EXERCISE BRIEF.
Word for word, return the lines from the start of the entries below through the line that has "This screenshot has width=967, height=693.".

PROVIDED DATA.

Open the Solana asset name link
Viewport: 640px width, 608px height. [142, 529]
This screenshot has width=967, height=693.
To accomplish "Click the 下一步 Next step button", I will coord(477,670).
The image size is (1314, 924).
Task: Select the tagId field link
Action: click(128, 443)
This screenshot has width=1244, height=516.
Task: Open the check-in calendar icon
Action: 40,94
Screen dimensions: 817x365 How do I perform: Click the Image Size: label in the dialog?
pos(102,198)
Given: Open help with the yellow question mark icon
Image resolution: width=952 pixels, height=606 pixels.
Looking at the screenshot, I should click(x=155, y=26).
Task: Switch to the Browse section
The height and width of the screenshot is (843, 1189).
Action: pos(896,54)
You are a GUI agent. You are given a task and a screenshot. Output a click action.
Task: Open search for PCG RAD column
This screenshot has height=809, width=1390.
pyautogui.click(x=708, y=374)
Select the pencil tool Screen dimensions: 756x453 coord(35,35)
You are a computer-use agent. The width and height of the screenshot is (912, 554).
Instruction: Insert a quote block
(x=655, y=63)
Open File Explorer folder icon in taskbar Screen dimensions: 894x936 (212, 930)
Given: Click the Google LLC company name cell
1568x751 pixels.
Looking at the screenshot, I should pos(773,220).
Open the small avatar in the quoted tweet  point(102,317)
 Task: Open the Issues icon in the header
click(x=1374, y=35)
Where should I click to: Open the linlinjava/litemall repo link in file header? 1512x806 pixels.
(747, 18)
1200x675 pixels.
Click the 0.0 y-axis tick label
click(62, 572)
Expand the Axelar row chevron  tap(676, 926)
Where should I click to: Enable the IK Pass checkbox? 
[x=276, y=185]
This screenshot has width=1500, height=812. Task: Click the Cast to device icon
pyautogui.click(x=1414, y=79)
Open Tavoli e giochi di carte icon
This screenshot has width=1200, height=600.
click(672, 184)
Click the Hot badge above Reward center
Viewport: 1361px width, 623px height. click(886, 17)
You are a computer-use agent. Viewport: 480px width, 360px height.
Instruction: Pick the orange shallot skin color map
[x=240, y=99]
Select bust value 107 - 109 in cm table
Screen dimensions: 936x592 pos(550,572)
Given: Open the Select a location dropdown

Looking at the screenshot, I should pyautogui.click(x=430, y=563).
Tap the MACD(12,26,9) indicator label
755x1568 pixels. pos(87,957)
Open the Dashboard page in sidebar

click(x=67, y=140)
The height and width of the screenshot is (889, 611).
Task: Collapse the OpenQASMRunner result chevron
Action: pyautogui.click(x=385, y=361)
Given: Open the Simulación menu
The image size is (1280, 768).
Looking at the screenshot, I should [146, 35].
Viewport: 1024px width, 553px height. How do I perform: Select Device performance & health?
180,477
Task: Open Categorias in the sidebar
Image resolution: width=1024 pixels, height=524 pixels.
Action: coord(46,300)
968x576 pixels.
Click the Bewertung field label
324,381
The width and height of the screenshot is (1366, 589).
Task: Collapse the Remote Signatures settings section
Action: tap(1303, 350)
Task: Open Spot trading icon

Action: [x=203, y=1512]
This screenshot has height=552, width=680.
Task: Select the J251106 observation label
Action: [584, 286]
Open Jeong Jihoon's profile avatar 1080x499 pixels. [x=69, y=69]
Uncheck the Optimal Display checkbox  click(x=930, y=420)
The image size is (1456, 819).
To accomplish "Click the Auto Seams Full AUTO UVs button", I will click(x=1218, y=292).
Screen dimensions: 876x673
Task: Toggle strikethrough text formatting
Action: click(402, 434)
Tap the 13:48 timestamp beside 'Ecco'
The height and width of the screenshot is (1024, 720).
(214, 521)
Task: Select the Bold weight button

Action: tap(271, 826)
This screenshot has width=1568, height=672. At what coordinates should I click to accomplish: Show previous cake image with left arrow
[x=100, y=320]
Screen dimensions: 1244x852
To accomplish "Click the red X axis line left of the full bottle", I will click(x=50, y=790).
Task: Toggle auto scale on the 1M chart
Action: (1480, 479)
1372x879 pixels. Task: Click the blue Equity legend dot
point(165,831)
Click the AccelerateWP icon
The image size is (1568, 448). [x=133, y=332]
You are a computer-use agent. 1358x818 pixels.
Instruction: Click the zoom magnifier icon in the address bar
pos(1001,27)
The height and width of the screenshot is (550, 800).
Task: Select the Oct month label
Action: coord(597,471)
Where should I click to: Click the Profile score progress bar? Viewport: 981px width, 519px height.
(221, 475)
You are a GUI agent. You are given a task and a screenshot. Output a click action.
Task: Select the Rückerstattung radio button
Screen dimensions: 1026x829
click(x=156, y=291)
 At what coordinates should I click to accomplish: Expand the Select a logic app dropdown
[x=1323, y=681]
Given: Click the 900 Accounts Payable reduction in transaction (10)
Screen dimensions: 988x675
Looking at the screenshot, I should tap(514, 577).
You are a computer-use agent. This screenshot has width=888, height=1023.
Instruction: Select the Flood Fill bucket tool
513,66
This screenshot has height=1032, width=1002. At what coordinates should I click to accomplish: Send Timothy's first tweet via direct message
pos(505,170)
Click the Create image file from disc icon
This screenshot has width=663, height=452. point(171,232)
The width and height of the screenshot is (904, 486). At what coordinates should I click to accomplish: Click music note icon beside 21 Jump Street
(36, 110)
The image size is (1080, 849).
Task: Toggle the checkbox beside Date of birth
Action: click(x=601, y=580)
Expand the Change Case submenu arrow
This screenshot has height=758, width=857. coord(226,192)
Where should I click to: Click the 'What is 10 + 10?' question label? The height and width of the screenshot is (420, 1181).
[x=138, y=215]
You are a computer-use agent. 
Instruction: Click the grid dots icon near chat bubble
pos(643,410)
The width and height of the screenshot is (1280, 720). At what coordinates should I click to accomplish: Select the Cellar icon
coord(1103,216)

SOLUTION FOR THIS TASK.
Open the Solana asset name link
Viewport: 640px width, 608px height. [142, 529]
This screenshot has width=967, height=693.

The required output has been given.